なごやの水道 歴史探検vol.7~創設工事の資金調達 英貨公債(ポンド債)~
最終更新日:2024年07月18日
名古屋市初のそして唯一の外債である英貨公債をご存じでしょうか?
それは主に上下水道の創設工事にかかる財源にあてるために明治42(1909)年に発行されたものです。当初は上下水道布設費のみを単独で募集する計画でしたが、途中から当時の市の5大事業である鶴舞公園新設費や精進川(現在の新堀川)改修費などと合わせ、一括して80万ポンド(781万6,000円)の英貨公債を募集することとしました。当時の市の一般会計予算が約158万円だったということですから、5年分に相当する大規模なものでした。
募集に当たって、はじめは内債を発行する予定でしたが、内債の一部を募集したところ外国資本家の間で注目されたことや、日露戦争後の国内経済の混乱から高金利であった国内の資金調達より外国からの資金調達を行うことが有利であったということから、横浜市にあったセールフレザー株式会社と公債引受に関する契約を結び、明治42(1909)年5月から7月にかけて、4回にわたって80万ポンドの英貨公債をイギリスのラザード・ブラザーズ商会を通じて発行しました。利子は5%とし年2回支払い、元金は7年据え置きの27年償還、引受価格は100ポンドにつき90ポンドという条件で、名古屋市は計72万ポンド(約701万円)を受領しました。
償還については、大正6(1917)年から昭和18(1943)年の完済を目指して着実に進めていましたが、太平洋戦争により昭和18年3月に施行された「外貨債処理法」に基づき、国が支払義務一切を承継しました。

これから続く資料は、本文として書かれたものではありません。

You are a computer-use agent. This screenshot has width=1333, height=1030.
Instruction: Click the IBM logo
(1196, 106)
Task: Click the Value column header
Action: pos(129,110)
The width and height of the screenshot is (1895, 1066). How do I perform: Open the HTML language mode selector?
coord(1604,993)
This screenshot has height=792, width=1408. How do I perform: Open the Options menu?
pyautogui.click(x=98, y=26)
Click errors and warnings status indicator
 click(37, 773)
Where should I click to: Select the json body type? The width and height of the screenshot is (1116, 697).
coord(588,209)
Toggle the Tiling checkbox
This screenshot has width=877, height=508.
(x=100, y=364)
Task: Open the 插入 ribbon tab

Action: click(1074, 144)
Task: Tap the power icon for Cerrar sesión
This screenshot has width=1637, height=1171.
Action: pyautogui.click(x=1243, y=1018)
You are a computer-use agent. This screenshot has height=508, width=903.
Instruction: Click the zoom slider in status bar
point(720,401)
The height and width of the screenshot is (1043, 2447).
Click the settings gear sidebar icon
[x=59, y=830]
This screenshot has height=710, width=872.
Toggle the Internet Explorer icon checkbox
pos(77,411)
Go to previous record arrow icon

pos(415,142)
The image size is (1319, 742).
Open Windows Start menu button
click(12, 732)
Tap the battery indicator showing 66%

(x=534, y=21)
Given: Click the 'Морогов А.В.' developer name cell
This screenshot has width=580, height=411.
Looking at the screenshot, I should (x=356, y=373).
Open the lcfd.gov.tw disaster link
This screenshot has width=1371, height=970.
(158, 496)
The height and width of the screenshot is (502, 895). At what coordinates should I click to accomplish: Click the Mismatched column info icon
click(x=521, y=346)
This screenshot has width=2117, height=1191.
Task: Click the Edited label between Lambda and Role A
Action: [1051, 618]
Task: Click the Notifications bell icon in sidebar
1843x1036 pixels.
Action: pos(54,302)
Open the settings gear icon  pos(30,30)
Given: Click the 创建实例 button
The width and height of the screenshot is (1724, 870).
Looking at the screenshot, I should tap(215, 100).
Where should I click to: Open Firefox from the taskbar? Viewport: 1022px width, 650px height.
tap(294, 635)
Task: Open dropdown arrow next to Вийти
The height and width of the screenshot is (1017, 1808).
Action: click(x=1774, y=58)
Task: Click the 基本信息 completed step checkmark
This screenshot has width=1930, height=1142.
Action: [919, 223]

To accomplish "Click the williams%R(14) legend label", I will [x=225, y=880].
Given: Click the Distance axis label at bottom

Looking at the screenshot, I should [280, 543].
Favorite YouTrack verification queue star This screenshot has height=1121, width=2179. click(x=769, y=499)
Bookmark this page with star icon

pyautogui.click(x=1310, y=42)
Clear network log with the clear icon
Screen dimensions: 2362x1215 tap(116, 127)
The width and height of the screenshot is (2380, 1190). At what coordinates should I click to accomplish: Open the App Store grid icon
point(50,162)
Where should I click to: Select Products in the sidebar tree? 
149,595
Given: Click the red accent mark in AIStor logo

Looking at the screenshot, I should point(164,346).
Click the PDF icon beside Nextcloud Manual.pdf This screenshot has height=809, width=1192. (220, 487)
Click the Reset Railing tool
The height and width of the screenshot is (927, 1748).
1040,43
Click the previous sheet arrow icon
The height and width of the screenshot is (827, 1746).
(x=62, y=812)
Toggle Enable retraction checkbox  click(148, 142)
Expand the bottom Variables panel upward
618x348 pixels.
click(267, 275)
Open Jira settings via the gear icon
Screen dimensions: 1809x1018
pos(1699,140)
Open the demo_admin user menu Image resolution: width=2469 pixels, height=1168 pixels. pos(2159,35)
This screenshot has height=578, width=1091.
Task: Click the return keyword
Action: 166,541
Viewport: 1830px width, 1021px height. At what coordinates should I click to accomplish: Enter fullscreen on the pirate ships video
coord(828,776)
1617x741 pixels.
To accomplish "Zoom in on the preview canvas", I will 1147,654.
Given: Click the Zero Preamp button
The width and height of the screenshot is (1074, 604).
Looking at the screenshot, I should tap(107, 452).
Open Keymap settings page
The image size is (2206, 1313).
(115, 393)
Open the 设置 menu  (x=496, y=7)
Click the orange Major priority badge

写真は、明治42(1909)年6月15日に発行された100ポンド証券で、平成29(2017)年に名古屋市庁舎の倉庫で偶然発見されたものです。英貨公債証券の原本は、それまで現物が確認できず「大正昭和名古屋市史 財政編」に綴じ込まれたコピーでしか知られていなかったため、まさに100年の時を経た「世紀の大発見!」でした。現在水の歴史資料館に展示してあり、上下水道創設のため莫大な費用の調達に尽力した先人の努力を感じることができます。